As the minerals and mining industry address these challenges, they can realize
• Significantly improved processes for exploration with lower cost and reduced time also provide enhanced collaboration with ease, allowing strategic decisions to be made even faster.
• AI models for predictive monitoring and maintenance via sensors, IoT, and other data sets can predict failures well before they occur, thus reducing downtime and maintenance costs. This reassurance about the benefits of technology should make the audience feel confident about the industry’s future.
• AI applications will enable the industry to shift its focus from operational efficiency to operations efficiency, not just on industry benchmarks but against its own benchmark year over year. This shift in focus should inspire the audience about the industry’s potential for growth and improvement.

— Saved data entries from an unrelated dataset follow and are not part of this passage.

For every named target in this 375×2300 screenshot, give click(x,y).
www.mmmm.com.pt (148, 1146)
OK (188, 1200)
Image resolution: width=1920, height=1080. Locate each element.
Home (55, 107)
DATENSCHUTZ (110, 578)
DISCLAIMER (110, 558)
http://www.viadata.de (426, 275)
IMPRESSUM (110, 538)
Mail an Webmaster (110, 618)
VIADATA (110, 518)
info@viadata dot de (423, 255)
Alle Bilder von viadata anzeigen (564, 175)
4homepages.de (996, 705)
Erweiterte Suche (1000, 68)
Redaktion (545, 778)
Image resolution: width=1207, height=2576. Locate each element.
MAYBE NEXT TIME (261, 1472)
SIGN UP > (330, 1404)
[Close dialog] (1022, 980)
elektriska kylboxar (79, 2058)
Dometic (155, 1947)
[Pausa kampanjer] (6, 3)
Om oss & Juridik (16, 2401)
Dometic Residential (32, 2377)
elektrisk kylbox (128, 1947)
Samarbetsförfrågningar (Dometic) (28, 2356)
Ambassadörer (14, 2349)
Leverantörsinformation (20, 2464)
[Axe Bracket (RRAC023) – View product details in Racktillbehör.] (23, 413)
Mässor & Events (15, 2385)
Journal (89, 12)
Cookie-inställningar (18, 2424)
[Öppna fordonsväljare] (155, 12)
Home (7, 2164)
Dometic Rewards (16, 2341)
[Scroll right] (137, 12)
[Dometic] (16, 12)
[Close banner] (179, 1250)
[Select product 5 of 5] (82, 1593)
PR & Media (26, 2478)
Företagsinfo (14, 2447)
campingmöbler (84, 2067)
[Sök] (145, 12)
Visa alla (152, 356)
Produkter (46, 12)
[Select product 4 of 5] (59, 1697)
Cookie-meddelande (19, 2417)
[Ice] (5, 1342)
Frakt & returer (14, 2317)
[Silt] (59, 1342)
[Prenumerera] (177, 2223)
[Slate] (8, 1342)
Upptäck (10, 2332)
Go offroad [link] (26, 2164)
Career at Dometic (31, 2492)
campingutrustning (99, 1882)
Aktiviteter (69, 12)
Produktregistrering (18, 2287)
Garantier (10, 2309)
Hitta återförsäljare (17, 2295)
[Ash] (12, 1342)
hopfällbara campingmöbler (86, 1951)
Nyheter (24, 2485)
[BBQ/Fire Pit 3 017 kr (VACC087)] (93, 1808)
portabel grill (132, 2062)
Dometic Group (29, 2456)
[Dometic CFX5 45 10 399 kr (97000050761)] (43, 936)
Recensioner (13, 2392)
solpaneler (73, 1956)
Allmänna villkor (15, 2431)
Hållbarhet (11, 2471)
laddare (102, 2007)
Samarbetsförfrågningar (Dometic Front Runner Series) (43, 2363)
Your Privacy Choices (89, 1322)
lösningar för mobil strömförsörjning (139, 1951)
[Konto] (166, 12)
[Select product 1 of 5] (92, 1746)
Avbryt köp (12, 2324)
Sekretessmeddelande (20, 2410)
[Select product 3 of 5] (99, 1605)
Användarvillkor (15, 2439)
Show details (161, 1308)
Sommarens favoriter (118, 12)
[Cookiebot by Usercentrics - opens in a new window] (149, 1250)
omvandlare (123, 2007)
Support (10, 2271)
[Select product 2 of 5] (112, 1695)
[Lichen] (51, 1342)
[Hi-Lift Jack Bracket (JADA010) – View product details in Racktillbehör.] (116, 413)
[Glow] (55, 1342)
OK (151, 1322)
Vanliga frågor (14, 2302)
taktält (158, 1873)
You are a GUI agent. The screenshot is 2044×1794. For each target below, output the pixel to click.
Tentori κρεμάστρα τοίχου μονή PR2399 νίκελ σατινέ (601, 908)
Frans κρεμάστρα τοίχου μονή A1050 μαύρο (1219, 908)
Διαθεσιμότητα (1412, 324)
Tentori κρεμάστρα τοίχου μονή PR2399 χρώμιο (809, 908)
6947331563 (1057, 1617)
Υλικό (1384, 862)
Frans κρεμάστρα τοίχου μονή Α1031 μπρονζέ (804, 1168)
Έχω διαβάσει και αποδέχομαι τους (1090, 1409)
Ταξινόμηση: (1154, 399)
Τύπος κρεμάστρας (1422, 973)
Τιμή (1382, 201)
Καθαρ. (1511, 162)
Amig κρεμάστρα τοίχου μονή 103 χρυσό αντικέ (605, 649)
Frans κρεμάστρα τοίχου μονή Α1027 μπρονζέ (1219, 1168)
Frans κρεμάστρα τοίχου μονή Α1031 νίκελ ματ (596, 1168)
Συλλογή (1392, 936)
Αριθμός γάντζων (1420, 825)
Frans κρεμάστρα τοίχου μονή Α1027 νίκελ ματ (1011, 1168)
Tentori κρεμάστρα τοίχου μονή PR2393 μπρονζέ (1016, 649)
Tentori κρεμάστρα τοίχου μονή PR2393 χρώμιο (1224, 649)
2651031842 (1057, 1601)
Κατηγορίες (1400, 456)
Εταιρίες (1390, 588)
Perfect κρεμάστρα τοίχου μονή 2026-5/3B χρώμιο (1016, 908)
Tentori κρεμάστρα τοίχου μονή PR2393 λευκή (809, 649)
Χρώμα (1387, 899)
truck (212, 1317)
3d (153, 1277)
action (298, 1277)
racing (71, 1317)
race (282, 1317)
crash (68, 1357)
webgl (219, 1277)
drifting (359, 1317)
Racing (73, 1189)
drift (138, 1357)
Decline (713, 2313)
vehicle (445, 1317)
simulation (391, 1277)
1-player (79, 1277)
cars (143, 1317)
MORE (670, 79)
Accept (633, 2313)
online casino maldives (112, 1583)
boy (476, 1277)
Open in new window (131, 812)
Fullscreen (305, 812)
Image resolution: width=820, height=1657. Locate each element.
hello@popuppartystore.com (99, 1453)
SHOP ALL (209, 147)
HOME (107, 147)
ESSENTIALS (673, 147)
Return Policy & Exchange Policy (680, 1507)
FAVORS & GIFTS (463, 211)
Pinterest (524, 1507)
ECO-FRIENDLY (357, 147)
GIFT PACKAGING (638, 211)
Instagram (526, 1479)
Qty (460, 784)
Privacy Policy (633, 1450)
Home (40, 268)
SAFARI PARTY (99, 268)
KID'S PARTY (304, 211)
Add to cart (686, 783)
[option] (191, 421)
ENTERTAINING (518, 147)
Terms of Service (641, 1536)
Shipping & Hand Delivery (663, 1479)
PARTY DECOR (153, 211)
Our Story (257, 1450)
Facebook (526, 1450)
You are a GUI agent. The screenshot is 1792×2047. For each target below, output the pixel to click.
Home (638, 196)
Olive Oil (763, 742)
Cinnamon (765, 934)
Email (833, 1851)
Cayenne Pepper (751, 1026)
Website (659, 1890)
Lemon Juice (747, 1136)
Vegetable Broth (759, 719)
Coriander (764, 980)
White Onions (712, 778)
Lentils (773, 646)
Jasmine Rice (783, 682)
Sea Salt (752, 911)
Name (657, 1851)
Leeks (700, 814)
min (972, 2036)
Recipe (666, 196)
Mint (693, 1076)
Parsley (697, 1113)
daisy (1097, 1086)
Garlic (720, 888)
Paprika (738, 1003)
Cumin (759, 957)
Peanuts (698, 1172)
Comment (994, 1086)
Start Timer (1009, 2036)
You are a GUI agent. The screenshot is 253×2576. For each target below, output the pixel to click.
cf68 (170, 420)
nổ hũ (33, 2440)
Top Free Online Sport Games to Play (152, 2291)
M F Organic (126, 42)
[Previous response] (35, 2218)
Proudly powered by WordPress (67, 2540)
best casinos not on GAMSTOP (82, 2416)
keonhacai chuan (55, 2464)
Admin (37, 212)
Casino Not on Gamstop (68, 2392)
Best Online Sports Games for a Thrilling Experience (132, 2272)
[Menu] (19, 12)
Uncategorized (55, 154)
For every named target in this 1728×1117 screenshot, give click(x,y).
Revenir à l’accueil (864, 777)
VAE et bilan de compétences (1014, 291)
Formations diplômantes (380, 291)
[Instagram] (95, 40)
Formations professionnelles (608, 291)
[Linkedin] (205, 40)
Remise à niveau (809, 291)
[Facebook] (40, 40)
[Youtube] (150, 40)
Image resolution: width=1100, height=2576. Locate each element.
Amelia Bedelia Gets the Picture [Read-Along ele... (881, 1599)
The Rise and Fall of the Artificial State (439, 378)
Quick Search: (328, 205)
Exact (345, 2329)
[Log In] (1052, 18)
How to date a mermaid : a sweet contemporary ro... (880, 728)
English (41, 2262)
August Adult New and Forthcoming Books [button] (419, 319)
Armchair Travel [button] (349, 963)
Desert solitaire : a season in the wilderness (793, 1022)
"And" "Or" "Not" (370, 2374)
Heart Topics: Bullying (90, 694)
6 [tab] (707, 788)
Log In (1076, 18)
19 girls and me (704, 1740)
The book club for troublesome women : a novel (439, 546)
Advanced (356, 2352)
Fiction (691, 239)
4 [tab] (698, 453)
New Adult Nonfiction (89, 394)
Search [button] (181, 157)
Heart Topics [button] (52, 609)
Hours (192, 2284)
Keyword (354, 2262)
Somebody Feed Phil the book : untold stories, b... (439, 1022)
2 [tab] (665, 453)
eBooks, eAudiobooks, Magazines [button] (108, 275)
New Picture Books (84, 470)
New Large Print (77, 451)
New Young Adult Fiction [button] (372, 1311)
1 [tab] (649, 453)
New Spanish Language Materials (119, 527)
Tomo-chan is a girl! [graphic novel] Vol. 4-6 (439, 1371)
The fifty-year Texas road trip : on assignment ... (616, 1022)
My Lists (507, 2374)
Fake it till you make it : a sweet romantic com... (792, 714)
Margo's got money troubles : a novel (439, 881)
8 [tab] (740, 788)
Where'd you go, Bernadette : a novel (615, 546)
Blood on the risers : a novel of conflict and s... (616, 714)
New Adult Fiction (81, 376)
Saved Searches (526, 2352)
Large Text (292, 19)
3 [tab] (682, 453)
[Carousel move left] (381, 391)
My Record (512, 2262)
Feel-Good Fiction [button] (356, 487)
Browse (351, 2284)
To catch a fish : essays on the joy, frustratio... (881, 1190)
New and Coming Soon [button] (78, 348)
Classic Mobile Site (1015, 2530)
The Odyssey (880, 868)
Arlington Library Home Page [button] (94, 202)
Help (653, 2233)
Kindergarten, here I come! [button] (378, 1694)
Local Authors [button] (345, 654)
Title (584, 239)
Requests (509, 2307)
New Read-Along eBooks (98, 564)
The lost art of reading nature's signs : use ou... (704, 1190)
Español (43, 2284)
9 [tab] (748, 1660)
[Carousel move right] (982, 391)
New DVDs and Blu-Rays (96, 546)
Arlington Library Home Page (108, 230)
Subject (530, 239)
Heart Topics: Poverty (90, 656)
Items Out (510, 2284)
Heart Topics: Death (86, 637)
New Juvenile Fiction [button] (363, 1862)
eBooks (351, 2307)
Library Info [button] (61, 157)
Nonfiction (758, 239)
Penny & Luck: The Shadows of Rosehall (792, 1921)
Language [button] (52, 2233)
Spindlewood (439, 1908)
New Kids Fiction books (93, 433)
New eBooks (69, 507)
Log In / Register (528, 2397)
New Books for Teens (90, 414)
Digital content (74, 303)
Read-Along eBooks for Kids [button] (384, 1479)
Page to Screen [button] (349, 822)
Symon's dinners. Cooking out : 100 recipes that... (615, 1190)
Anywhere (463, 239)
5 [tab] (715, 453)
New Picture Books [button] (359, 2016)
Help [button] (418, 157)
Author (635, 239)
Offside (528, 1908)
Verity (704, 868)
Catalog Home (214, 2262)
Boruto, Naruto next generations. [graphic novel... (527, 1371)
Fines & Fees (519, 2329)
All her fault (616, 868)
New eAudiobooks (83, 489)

In summary, while the minerals and mining industry has made some progress in leveraging data analytics, there is a long way to go to be an IR 5.0-ready industry, and significant capital loss and inefficiencies are yet to be reduced. AI-driven applications will lead the industry to accelerate the transformation in this digital era, so they increase their focus on deep mining, high-value mining, and rare mineral mining at a reasonable cost and high value.
About the Author
Dr. Satyam Priyadarshy, Founder of Reignite Future is a transformational leader who leaves an indelible mark on the industry, educational. and research institutes, with his unique blend of scientific knowledge, technology expertise, and business acumen. He is one of the most sought-after transformational leaders in energy, oil and gas, mining and emerging technology industry. He is an adjunct/visiting Professor at number of universities/institutes in USA, India and other countries.